For SMEs being able to adapt to changing environments is their greatest strengths. Growing  quickly, responding to opportunity and change is by definition what distinguishes SME businesses in any sector. Being closer to the edge in every market sector makes SMEs more able to see emerging changes and identify and respond to changes earlier and being smaller and therefore more agile they can respond to changes quicker.

 

As technology and society change hand-in-hand so SME companies can take rapid action to adapt. Technology is a great leveller, the laptop and even the smart phone enables small companies to compete with PLCs. Being light and adaptive enables SMEs the ability to engage and succeed in areas such as the service sector where support and professional services can be more effectively delivered through agile companies and virtual organisations. The old model of big is better has broken down as technology enables light mobile and adaptable businesses to respond to needs.

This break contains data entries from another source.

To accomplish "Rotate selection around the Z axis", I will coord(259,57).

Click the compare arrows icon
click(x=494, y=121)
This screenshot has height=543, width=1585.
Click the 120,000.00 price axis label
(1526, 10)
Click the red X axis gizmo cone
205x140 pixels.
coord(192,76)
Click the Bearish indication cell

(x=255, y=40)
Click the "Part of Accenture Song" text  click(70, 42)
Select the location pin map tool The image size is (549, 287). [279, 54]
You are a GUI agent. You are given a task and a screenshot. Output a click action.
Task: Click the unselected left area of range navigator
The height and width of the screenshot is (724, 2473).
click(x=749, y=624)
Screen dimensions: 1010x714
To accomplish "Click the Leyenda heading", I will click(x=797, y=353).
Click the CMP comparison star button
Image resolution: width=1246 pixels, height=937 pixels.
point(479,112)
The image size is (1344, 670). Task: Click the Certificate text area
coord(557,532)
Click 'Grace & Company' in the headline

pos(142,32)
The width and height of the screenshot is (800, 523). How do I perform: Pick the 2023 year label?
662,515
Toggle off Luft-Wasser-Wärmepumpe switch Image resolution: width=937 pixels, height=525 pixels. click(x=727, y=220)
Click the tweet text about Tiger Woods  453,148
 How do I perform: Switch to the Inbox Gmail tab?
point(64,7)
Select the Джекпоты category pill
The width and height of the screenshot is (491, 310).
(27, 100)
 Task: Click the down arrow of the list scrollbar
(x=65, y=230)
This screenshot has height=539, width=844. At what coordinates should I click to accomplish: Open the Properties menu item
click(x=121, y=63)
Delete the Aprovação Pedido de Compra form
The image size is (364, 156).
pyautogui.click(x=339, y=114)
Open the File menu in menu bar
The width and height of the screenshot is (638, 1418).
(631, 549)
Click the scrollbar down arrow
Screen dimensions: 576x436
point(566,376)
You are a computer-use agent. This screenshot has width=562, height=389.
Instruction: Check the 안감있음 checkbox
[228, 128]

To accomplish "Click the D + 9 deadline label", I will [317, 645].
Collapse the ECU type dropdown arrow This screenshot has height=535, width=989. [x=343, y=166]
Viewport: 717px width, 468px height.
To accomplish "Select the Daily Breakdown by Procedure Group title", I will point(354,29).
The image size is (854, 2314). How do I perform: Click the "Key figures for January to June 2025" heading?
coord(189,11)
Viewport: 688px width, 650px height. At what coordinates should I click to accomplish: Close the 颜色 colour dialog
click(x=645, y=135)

Even in sectors such as advanced manufacturing and technology, SME companies can now successfully compete with traditional heavy weight PLCs. AI and UX are now the language of manufacturing, lean has become the standard operational requirement for success in these sectors. 3D printing on demand has replaced the factory. The Royal Navy now prints its small Unmanned Aerial Vehicles (UAV, drones) for deployment rather than carry planes.         

 

Coupled with that modern SMEs have developed to be lighter in their make-up, no-longer heavy on headcount, office space, and systems. Today’s business can be almost virtual, with companies of outsourced expertise contracted in for projects and functions, resources focused on deliverables rather than headcount department numbers.  This acceptance that business partners may have no headcount is epitomised by that observation that: Uber, the world’s biggest taxi company has no taxis, Airbnb is a holiday company with no bedrooms and Facebook the biggest publishing house has no physical content.  

 

The SMEs that compete most successfully in these and other fields are set-up to succeed by leadership teams that understand that their core value proposition is what they can supply rather than how big do they need to be. In rapidly changing markets being adaptable and responding to demands requires companies to develop as light a footprint as possible. Why build something that is out of date by the time it opens?

 

So, don’t build a solid infrastructure, build an adaptable culture.

 

Outsource what you need to have but don’t need to manage. Being agile in the 21st century requires companies to focus on their core and trust others, their partners, to do everything else for them. Why buy cars when you can lease them from a management company who will maintain them (if you need them at all) at a lower true cost than you can. Why have servers when you can outsource that to a cloud back-up encrypted system that provides secure access to what you need when you need it, with other trusted parties managing data functions, CRM systems, marketing and support operations.

 

When it comes to people, outsourcing specialist and changing functions is now commonplace. Developing specialist outsourcing suppliers to manage and support people is becoming a standard practice for SMEs. With employee engagement, coaching and development of people being a strategic issue to support adaptable SME’s cultures. The concept of outsourcing to trusted parties everything from employee benefits, morale and engagement, Learning and Development as well as traditional functional HR outsourcing is a growing trend that frees SMEs to compete, retain and develop their people for tomorrow’s challenges.       

 

For more and more leaders of SME businesses embracing radical change creates opportunities. Outsourcing everything you can, frees up resources enabling companies to succeed in competitive markets and that includes how you support and develop your people.